■ Work order ■
Put the data below, from the line containing "At what (x,y)" through the line containing "Looking at the", into a JSON list of strings with one string per line. Omit blank lines and leave the pictures out.

■ Available data ■
BEGIN

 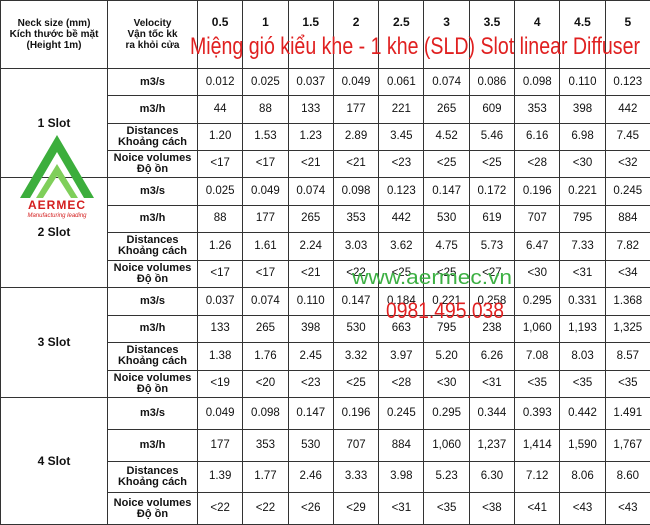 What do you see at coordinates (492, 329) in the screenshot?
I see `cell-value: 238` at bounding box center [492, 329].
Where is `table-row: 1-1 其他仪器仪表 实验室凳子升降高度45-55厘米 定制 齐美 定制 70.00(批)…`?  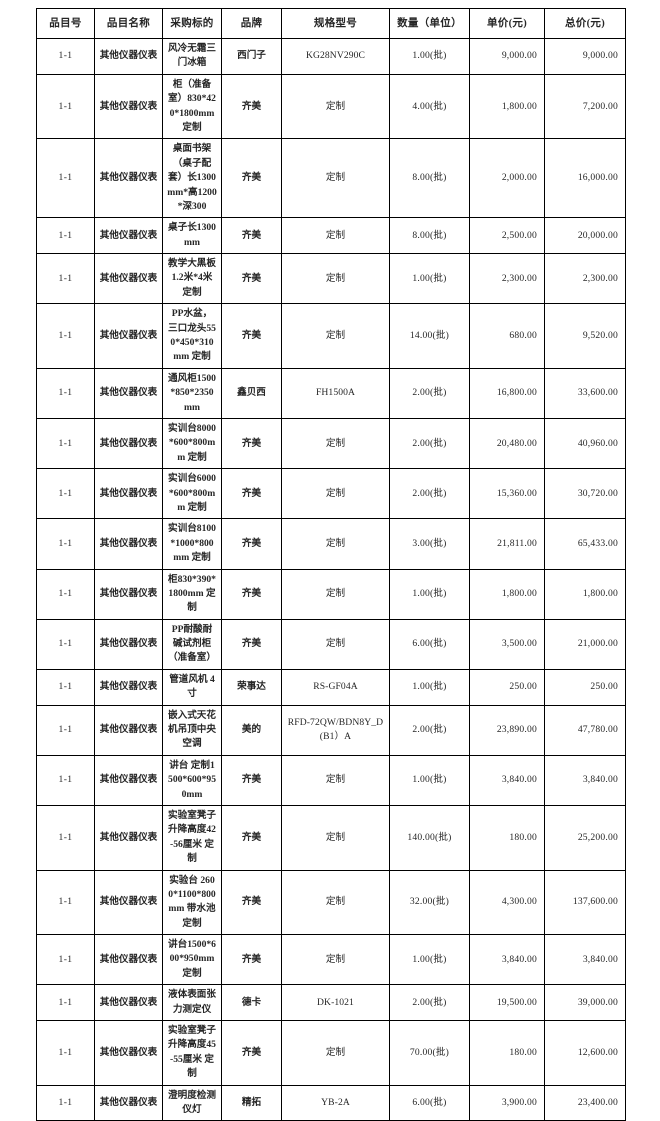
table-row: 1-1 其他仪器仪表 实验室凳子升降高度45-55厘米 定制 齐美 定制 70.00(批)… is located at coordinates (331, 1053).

END
BEGIN

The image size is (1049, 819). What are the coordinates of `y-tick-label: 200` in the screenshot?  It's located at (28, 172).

END
BEGIN

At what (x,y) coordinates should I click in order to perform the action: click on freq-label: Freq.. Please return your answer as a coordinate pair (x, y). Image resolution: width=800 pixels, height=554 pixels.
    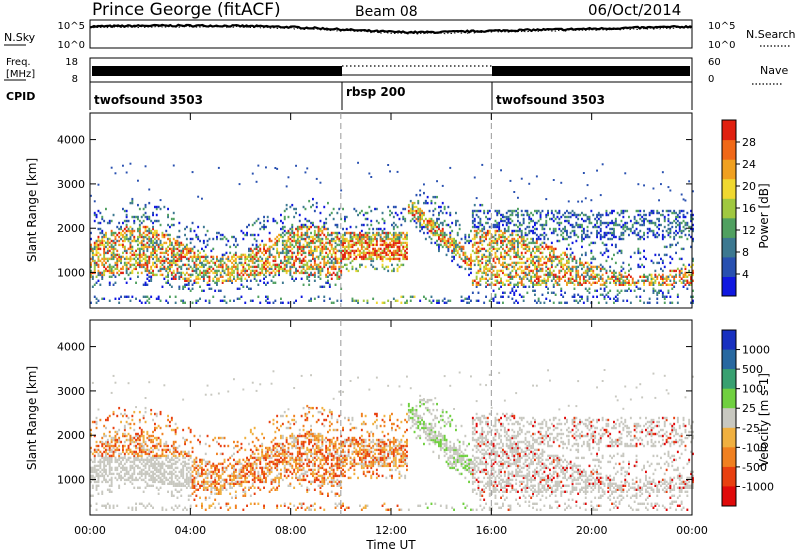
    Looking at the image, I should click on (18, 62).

END

■ Solution for this exercise ■
[
  "At what (x,y) coordinates should I click in order to perform the action: click on freq-label: Freq.. Please return your answer as a coordinate pair (x, y). Image resolution: width=800 pixels, height=554 pixels.",
  "    Looking at the image, I should click on (18, 62)."
]